_WHAT THE TASK ASKS:_
Say how many lines below have "agent" in them, giving the number alone.

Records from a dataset
──────

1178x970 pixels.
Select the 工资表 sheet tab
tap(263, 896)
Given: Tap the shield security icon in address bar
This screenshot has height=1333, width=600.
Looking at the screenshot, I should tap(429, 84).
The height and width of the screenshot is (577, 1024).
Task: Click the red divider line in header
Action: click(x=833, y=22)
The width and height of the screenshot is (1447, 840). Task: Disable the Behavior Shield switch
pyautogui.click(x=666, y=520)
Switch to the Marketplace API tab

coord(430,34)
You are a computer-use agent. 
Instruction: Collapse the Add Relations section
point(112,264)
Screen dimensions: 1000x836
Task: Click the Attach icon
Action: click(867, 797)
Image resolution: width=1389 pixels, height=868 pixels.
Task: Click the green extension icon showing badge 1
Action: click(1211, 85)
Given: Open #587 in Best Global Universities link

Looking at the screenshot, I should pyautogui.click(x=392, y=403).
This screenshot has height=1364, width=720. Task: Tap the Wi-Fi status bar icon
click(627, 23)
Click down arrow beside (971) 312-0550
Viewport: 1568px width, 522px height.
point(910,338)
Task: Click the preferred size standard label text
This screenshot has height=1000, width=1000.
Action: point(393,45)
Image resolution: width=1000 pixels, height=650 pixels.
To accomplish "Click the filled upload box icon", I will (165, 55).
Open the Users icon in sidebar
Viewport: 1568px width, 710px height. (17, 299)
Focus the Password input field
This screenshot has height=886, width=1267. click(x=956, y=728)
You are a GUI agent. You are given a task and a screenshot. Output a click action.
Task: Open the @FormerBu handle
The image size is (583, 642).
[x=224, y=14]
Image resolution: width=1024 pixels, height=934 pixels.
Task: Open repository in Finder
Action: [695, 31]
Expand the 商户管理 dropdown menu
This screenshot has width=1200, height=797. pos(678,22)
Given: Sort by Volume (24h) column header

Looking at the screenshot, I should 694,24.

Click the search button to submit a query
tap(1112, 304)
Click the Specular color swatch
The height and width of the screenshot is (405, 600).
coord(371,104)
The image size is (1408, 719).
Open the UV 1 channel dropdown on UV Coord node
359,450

──────

_YOUR SOLUTION:_
2